▸ Work instruction
In the listing below, look for "Given" and copy every line that has it.

▸ Exercise data
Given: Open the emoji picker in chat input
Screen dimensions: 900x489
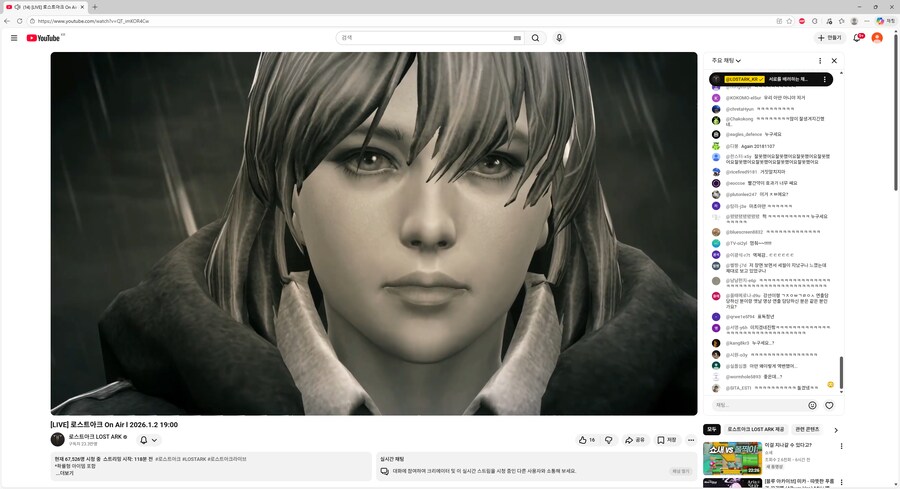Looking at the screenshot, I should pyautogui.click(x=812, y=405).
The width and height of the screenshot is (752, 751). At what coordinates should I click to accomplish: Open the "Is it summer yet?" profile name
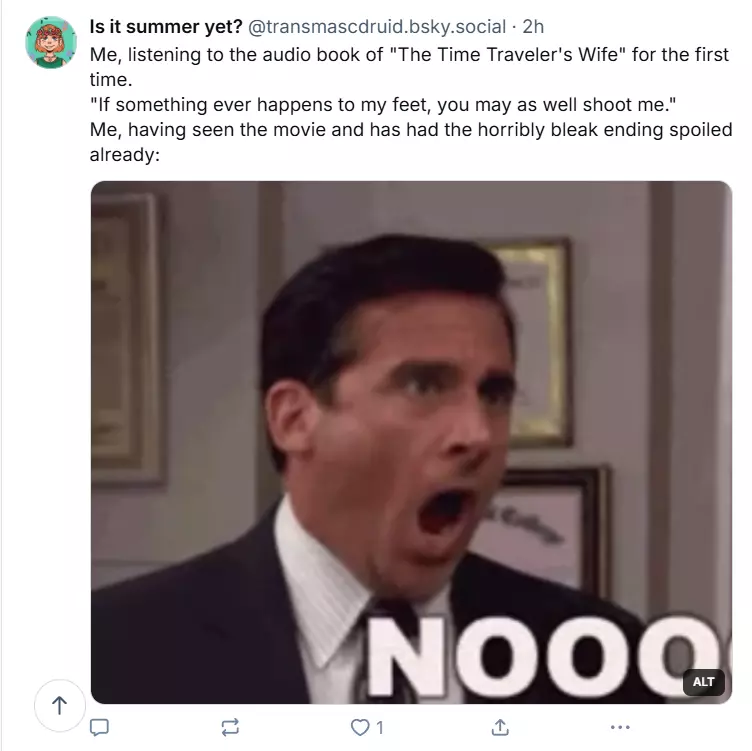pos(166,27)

--

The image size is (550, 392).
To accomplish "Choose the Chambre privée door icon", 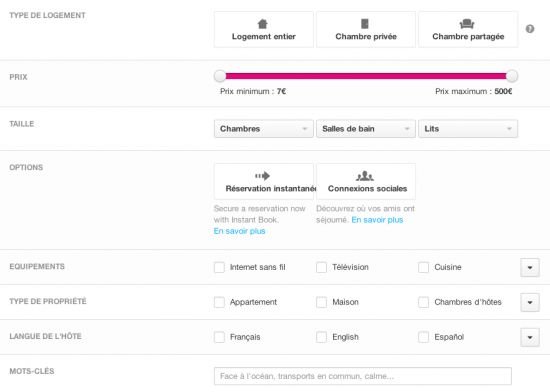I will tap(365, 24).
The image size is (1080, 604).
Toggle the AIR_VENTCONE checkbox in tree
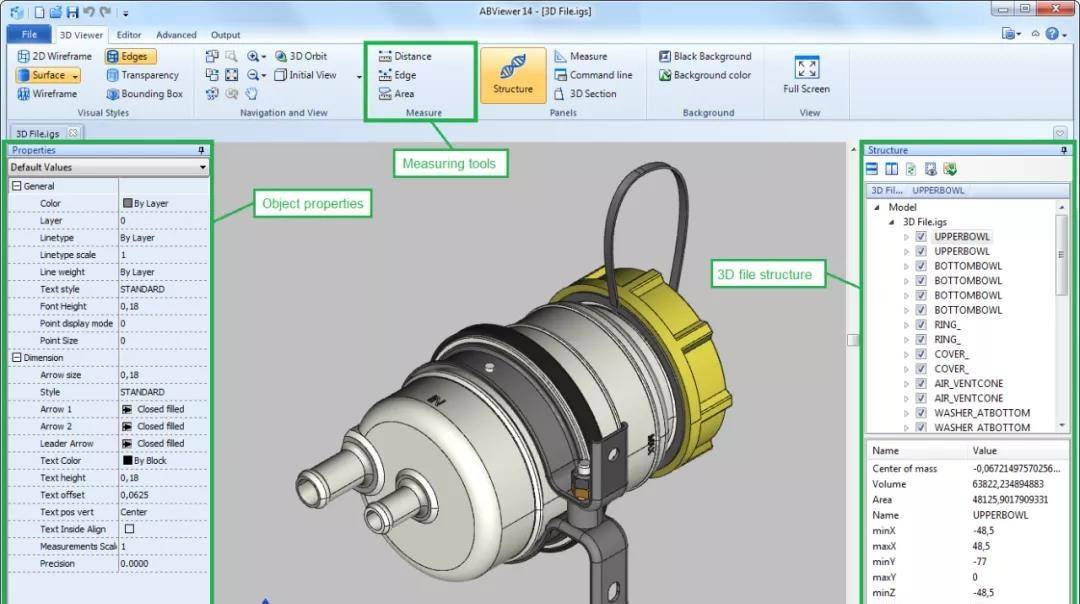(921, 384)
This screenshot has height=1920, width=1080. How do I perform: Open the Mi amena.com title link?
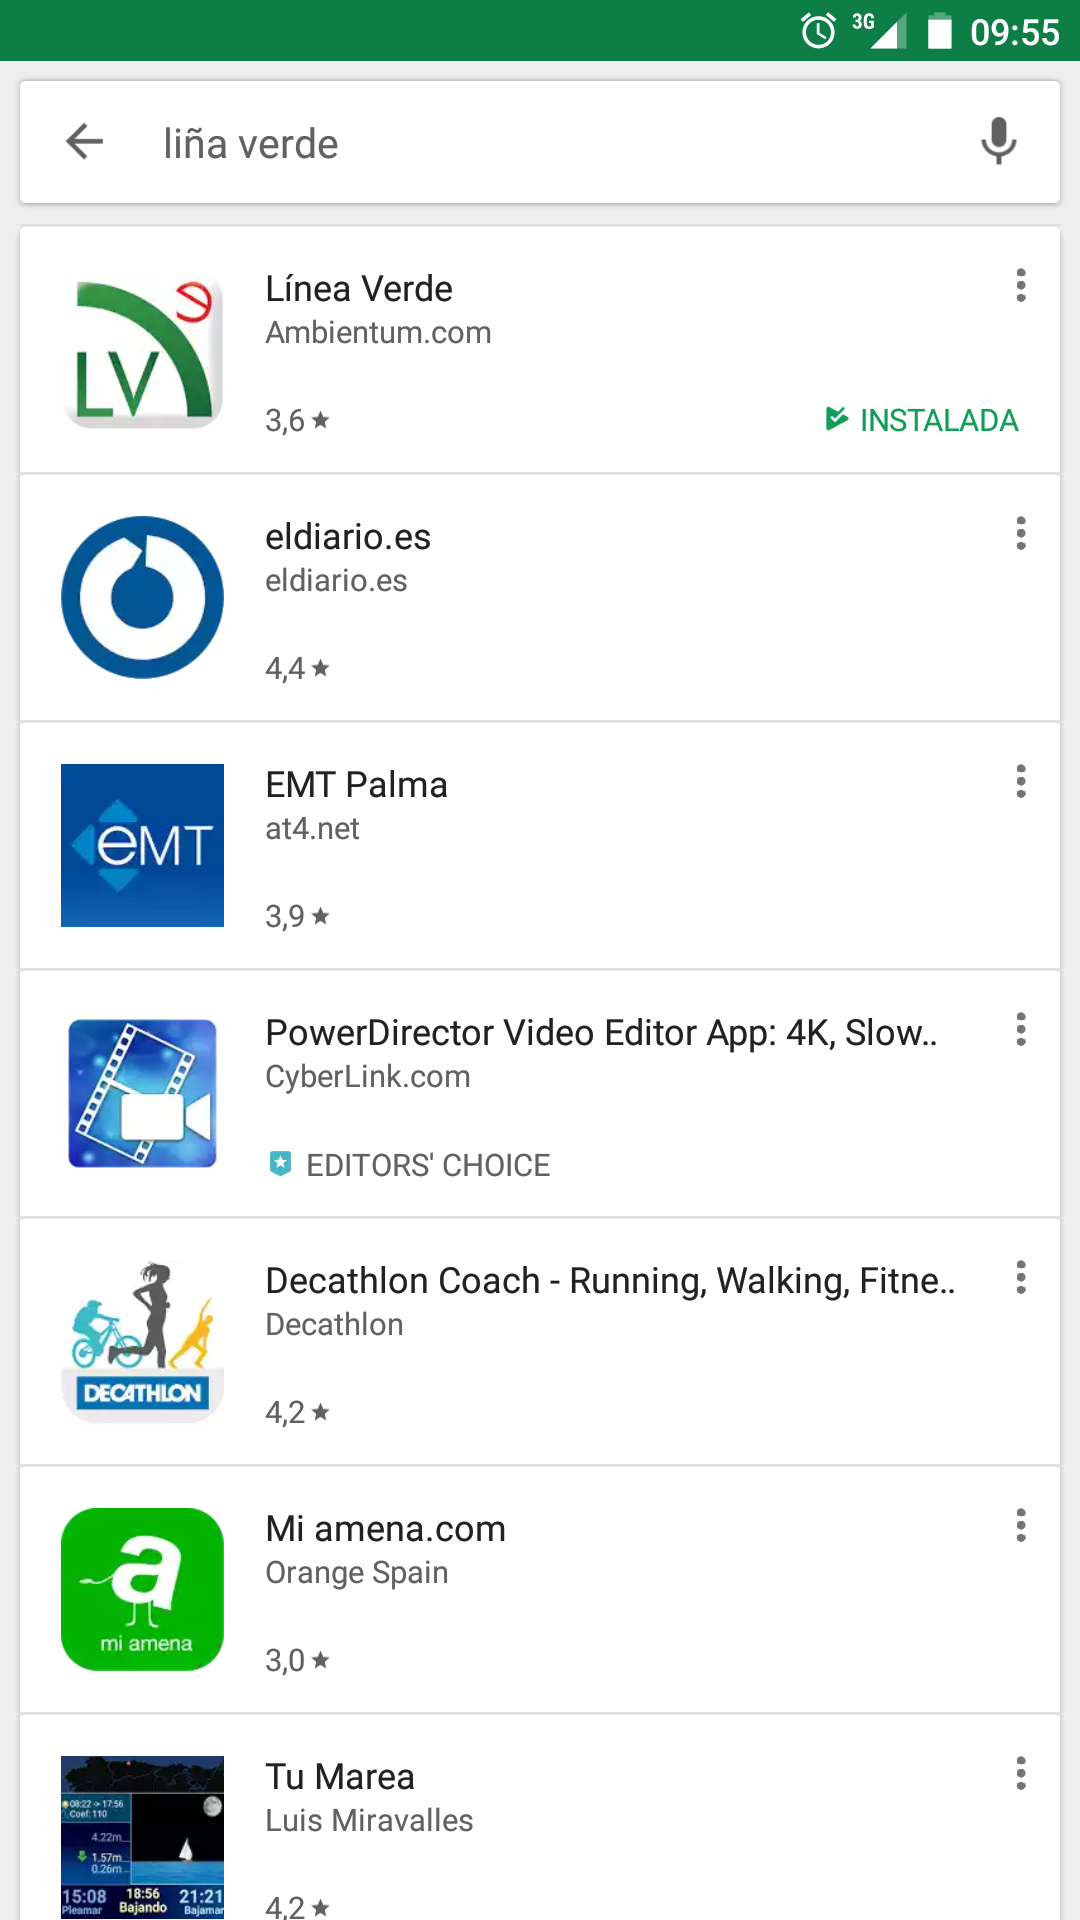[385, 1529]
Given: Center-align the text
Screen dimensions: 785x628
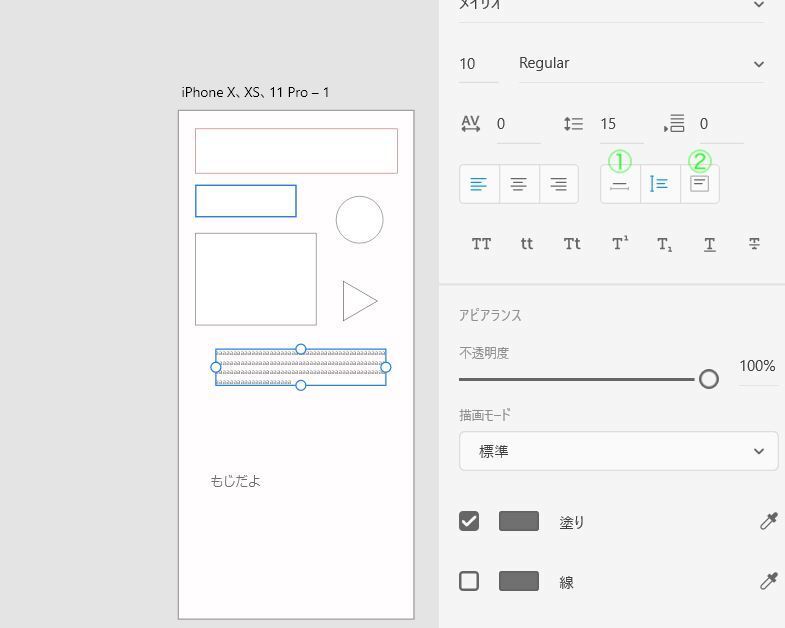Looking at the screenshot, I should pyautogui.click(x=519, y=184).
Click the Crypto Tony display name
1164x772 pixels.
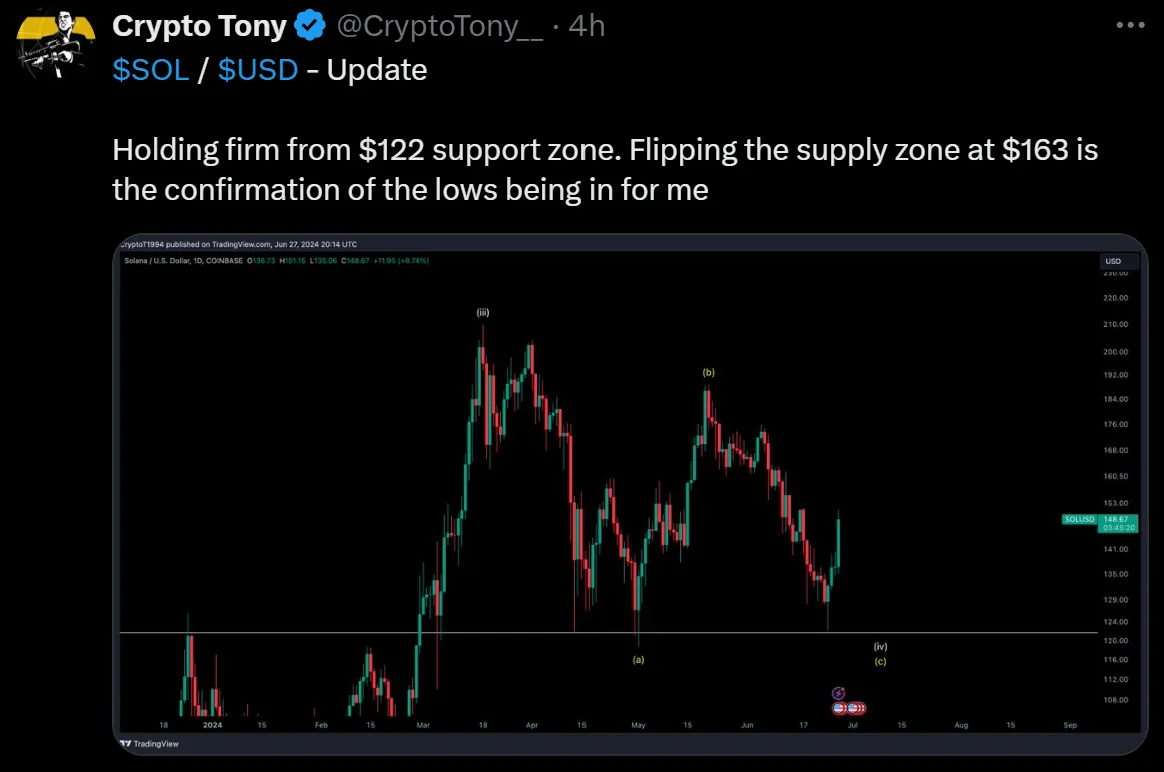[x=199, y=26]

* * *

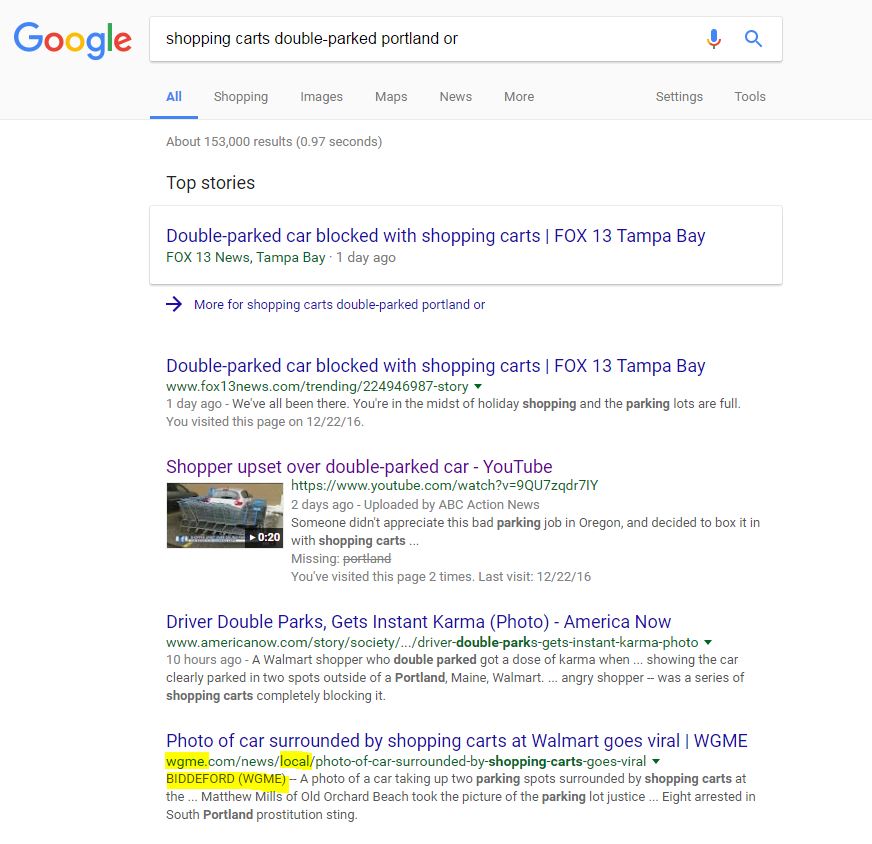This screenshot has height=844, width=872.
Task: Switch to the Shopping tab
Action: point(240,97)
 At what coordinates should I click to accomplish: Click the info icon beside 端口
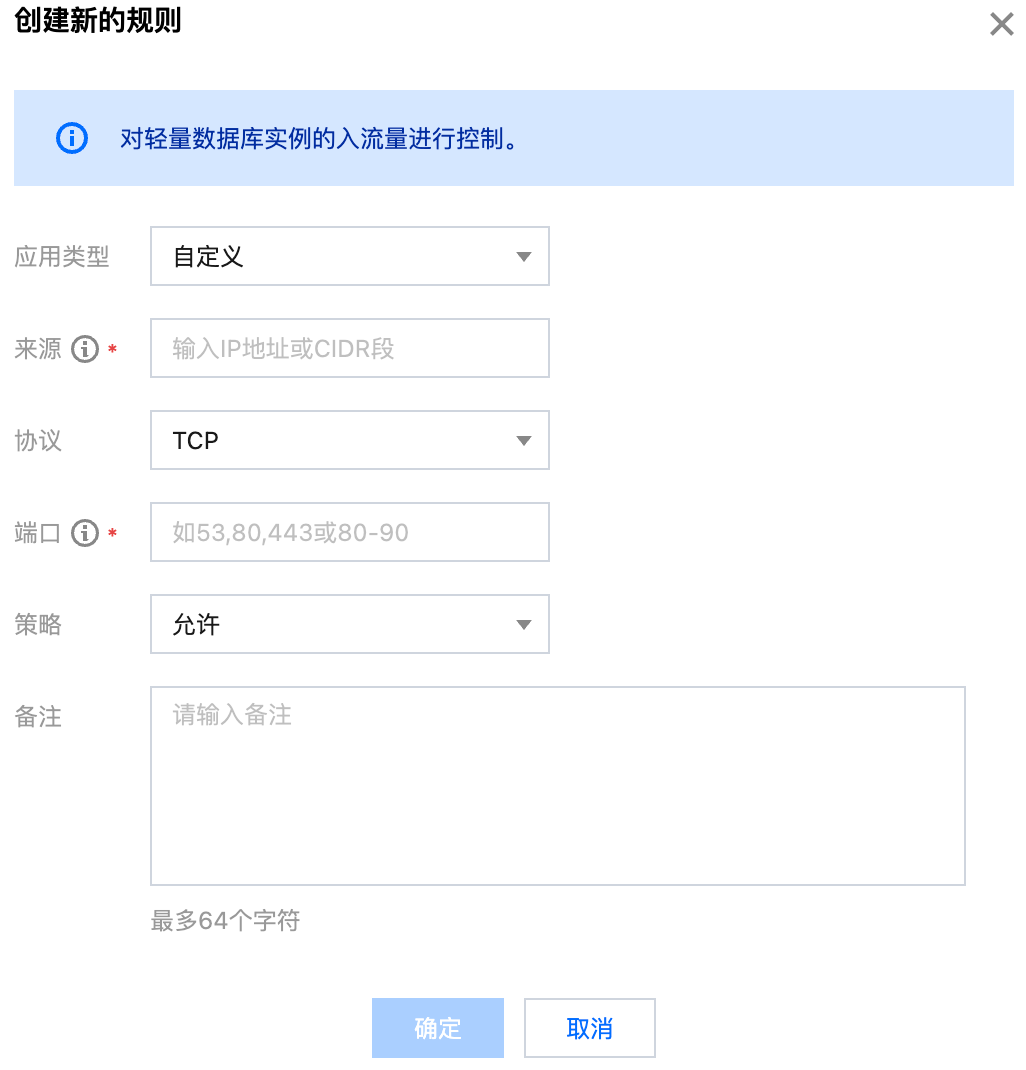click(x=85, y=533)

▸ Answer to the problem
Given: Open the emoji picker in chat input
Given: Center-align the text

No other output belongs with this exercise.